Precision in isotopic ratio analysis is usually reported as the RSD of the ratio over multiple sample measurements. In spICP-TOFMS, each measured particle is a sample, and the RSD of the analysis depends on the particle size and isotope abundance. In Fig. 3, we plot the RSD for 149Sm/147Sm and 208Pb/206Pb as a function of the determined mass of 149Sm and 208Pb, respectively. To obtain these plots, the logarithms (base 10) of particle-signal intensities of 149Sm and 208Pb were taken and binned at increments of 0.1. Isotope ratio precisions (i.e., RSDs) from data within the log-bins were then calculated.
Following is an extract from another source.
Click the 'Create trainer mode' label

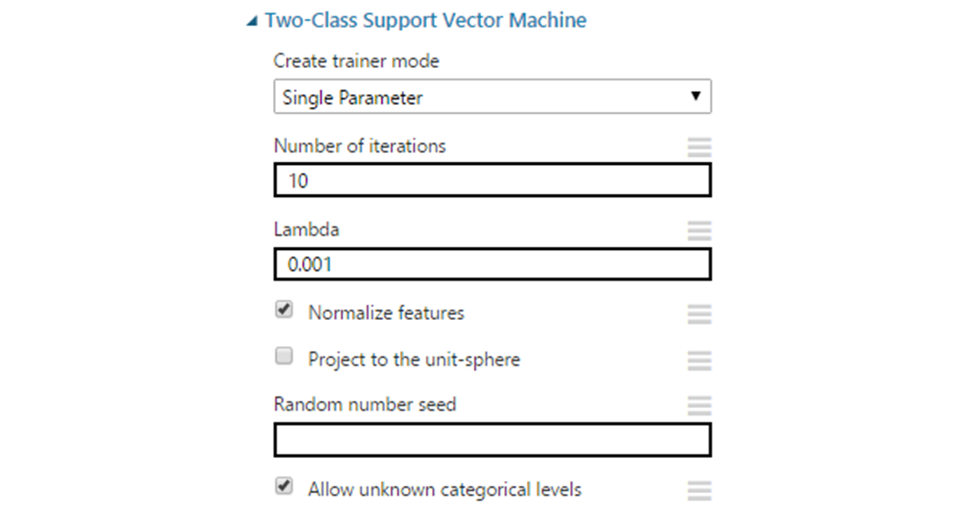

As seen in Fig. 3A, the RSD of the 149Sm/147Sm ratio matches closely with that predicted by Poisson statistics. For the Sm isotopes, RSDs range from 43% to 5% for average TofCts from 10 to 800 for 149Sm. The best precision we achieved was 5%; for an RSD of 2%, almost 5000 counts (i.e., 12 fg) of 149Sm would be required. The initial increase in RSD for the 149Sm/147Sm ratio is an artifact in the data due to the low-signal cutoff for the ratio (i.e. TofCts 149Sm/LC,sp,147Sm) as seen in Fig. 3A (pink dashed line). This cut-off restricts the range of isotope ratios able to be recorded and thus also restricts the range of deviations possible.


image file: d4ja00121d-f3.tif
Fig. 3 Log of RSDs obtained for spICP-TOFMS analysis of 149Sm/147Sm (A) and 208Pb/206Pb (B) from monazite and galena, respectively. RSDs are obtained for recorded isotope ratios of all particle data with masses of 149Sm and 208Pb binned logarithmically (base-10) at 0.1 increments. Poisson-predicted isotope ratio precisions are plotted as black lines.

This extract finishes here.